### Exercise aim
Please count the lines below that contain the word "extraordinary", and reply with that number alone.

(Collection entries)
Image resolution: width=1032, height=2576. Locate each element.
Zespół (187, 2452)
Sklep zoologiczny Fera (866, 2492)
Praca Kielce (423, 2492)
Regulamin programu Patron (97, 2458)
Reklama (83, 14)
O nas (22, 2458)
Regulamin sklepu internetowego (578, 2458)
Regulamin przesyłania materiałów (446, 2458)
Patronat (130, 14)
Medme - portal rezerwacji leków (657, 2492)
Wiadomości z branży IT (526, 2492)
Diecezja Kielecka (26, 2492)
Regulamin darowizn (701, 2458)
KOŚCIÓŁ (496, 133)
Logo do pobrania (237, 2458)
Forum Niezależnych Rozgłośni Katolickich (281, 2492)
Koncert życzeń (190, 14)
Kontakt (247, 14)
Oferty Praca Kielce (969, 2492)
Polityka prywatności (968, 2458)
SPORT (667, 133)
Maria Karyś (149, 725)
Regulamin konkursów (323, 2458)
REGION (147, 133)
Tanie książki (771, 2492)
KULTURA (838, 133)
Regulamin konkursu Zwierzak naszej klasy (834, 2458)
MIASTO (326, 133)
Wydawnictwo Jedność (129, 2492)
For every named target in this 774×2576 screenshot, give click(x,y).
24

...

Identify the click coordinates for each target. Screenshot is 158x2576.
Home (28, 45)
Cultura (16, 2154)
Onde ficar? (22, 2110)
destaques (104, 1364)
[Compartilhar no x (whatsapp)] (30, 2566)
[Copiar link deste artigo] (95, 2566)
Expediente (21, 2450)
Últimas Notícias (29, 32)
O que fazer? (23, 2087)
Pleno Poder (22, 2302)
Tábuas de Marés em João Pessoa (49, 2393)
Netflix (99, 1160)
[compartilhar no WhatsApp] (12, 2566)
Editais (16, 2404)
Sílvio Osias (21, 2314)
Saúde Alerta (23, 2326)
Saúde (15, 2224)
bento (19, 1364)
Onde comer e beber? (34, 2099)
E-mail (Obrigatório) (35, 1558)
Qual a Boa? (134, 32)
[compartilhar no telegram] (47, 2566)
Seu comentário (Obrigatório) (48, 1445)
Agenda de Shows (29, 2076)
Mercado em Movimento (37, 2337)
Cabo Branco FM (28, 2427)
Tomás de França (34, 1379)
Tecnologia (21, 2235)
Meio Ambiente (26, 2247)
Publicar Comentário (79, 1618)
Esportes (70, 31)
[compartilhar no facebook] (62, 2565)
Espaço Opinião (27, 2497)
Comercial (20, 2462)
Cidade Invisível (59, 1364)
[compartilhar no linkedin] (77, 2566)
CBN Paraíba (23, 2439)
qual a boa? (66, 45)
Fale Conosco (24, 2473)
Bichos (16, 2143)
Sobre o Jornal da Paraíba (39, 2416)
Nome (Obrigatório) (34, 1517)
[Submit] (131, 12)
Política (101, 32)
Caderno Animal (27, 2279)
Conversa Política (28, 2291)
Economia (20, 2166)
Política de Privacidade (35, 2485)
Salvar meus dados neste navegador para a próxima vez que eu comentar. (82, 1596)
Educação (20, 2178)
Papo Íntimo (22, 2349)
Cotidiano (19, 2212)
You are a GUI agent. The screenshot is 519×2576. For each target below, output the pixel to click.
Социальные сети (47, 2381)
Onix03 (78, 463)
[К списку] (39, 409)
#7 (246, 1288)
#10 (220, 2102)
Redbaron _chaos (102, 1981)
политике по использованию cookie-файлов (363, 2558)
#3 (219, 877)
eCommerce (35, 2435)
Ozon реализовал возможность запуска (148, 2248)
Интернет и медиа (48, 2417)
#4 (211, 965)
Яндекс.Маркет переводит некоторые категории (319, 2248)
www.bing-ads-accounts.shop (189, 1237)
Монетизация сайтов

--

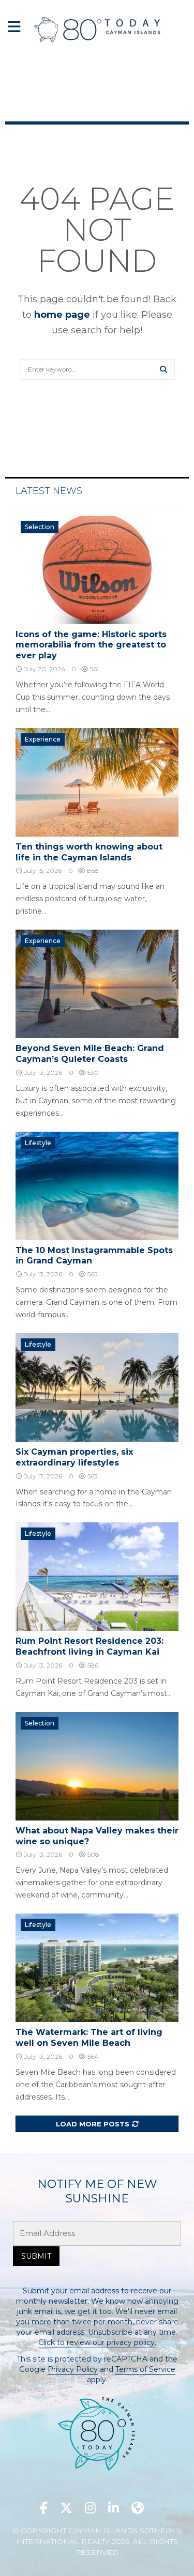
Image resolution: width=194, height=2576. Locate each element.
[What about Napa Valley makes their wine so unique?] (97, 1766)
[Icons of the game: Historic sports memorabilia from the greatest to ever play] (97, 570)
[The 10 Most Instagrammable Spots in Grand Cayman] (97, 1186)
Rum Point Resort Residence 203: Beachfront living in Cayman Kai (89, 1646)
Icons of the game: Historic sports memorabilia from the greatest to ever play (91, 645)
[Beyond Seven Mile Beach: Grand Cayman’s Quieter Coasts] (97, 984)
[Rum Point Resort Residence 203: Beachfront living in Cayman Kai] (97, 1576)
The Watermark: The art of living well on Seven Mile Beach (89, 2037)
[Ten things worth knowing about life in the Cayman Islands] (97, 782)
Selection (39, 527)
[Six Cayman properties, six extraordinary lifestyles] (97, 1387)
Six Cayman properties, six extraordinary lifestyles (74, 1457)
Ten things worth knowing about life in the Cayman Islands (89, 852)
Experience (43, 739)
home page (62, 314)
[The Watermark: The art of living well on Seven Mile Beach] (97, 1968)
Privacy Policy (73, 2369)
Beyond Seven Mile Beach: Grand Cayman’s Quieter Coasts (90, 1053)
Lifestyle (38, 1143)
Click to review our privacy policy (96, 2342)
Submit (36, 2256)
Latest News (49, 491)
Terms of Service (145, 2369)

### Written reply
2